The fall casts further doubt on the ability of the Federal Reserve to cut interest rates as the US economy slows.
Research to be published today by the Conference Board, the international business organisation, shows that US labour productivity in the whole economy grew 1.4 per cent in 2006 as slower economic growth was combined with a rapid rise in employment. Gail Fosler, the chief economist of the board, said the fall was unlikely to be cyclical. Rather, it was a result of weaker gains in service industries, raising "concerns about the long-lasting productivity impact of information and communications technology". If weak productivity growth continued, she said, "even in a slow growth environment, the US economy will be performing close to its potential", restricting the Fed's ability to cut interest rates.
Investors now believe that there is only about a 10 per cent chance of a reduction in official interest rates by the May meeting of the Fed's interest rate-setting committee, according to the Federal Reserve Bank of Cleveland. The US slowdown in whole economy productivity growth over the past three years - to a rate half that in 2002 and 2003 - contrasts with rising productivity growth in Japan, on the back of a surge in manufacturing exports. Europe improved its productivity performance considerably last year as it enjoyed its first year of strong economic growth since 2000.

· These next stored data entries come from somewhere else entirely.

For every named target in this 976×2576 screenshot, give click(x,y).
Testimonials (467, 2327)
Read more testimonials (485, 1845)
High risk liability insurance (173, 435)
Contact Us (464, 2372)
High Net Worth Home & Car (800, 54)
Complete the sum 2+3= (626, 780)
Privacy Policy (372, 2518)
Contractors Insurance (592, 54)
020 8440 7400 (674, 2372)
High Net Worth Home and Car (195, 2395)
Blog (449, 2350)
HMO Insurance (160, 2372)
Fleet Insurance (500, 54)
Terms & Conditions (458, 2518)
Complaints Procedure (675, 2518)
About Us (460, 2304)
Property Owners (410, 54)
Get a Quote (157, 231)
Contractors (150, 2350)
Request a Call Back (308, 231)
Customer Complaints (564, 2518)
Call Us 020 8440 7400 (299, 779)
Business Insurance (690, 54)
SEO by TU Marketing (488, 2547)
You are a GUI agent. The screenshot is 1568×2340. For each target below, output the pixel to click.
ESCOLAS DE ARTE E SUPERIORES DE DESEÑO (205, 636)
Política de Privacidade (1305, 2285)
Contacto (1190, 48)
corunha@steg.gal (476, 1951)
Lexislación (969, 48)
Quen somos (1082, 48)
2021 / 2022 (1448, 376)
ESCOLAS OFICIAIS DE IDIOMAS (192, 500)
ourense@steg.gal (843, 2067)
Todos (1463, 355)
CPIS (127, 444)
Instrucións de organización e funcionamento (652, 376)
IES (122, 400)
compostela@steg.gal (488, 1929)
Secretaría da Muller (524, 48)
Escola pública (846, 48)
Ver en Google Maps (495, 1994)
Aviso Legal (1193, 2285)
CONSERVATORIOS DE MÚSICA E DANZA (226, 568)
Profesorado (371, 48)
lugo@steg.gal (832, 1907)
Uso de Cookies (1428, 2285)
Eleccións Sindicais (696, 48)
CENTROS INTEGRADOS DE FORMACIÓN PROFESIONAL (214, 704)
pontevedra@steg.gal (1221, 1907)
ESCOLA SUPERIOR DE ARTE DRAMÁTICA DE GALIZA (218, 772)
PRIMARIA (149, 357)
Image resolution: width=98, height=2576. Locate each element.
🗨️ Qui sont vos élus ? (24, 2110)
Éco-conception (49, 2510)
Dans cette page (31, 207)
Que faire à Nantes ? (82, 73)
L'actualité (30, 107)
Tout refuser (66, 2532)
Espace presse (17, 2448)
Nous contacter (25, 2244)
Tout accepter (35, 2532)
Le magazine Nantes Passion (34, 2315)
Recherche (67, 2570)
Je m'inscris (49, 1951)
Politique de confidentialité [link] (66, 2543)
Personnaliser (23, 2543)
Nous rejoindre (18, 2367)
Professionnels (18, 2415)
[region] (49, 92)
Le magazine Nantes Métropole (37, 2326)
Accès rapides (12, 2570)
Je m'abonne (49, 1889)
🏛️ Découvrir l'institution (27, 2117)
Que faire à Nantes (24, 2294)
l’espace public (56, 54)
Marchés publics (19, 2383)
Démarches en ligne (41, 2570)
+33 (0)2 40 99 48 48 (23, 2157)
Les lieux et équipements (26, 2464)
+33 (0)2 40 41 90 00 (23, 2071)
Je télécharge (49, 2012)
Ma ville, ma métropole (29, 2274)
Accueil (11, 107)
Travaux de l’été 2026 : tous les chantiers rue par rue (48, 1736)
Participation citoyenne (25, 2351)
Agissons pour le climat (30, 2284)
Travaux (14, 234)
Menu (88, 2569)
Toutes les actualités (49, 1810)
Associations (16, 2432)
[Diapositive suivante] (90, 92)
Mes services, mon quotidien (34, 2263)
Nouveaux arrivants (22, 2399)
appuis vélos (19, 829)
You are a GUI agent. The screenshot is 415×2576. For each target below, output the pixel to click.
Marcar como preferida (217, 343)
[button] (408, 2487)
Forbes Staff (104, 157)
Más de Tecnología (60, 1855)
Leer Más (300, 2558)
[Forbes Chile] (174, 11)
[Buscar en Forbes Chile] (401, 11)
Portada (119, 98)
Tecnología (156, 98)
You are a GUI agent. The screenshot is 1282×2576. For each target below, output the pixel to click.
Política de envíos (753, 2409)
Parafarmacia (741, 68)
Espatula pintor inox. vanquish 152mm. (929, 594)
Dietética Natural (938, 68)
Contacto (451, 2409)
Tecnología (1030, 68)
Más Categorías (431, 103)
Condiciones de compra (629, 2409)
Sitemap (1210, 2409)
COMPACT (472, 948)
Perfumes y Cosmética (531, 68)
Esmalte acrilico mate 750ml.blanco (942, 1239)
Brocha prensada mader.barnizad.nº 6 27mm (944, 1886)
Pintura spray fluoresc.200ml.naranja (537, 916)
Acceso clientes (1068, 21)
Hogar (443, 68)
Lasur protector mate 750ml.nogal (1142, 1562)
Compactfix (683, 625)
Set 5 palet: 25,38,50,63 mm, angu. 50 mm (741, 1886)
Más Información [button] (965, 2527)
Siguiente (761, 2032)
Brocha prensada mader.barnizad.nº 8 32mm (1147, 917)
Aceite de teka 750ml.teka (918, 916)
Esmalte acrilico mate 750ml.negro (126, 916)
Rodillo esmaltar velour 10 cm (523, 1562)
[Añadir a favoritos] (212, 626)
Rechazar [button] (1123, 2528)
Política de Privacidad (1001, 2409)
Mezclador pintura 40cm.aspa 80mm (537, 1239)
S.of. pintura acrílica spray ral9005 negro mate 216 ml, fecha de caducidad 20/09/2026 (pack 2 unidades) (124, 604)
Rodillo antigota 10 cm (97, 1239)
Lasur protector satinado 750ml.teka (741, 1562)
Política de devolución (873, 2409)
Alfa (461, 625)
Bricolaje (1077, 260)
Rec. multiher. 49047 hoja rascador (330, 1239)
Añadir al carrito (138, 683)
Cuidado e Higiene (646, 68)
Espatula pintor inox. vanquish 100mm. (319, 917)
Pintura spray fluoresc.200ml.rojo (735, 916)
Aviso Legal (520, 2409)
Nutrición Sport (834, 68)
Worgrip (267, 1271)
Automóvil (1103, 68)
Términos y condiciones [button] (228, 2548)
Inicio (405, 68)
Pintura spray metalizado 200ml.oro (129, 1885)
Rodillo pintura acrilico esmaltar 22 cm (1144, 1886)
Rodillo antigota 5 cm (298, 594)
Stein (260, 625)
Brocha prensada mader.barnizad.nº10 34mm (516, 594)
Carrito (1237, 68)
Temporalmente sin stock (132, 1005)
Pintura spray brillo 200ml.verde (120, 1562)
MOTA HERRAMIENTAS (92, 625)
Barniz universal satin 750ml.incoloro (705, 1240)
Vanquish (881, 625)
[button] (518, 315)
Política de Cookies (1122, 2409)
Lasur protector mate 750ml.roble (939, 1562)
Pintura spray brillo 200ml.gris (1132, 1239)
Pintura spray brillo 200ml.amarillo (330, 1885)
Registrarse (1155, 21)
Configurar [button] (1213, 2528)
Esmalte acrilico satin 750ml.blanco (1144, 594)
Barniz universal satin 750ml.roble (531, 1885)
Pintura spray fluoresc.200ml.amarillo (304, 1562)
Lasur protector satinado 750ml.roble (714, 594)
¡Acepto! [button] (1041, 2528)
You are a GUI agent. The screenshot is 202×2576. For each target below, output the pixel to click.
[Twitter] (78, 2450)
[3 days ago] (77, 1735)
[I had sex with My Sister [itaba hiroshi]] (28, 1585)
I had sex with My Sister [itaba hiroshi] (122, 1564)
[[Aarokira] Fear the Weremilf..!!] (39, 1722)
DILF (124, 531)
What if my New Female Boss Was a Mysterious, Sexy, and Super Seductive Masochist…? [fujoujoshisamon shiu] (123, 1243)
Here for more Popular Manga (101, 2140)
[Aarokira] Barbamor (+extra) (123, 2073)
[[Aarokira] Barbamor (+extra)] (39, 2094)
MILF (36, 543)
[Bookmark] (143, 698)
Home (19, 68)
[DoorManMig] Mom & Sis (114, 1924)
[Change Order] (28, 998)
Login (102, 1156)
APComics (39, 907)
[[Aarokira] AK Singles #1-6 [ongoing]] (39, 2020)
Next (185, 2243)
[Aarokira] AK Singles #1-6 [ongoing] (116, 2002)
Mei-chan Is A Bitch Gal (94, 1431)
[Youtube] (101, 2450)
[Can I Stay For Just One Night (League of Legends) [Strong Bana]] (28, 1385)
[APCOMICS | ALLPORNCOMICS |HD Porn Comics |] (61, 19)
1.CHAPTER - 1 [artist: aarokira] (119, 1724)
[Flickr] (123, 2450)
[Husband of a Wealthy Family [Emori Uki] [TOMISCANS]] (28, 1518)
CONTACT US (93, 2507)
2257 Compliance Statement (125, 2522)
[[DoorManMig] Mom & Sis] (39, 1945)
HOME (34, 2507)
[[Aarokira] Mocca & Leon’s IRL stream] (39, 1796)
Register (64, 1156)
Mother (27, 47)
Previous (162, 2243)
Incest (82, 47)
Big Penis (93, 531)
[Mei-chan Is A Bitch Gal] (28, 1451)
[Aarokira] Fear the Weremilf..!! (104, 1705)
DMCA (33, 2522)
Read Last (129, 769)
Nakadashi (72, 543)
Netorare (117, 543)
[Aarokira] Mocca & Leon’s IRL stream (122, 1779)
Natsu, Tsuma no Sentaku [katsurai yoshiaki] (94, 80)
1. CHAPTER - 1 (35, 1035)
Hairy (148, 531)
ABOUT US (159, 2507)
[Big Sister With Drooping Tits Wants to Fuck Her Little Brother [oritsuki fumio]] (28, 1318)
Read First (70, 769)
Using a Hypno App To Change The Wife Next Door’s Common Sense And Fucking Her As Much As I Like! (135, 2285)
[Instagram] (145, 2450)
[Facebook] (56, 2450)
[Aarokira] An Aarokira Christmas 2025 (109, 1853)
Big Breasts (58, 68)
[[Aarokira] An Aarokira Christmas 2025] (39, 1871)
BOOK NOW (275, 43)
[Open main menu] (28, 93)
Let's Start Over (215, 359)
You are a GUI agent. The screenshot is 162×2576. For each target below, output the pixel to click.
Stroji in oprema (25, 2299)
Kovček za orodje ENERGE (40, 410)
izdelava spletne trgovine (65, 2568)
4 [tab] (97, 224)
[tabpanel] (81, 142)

However, the improvement in Nordic countries and Germany masked continued weakness in southern Europe, where growth was generated by surging employment rather than an improvement in the efficiency of the economies of Spain, Italy and Portugal.
Productivity growth remained extremely high in the emerging countries of China, India and eastern Europe, as inefficient companies fell away and huge numbers of workers moved from agriculture to manufacturing.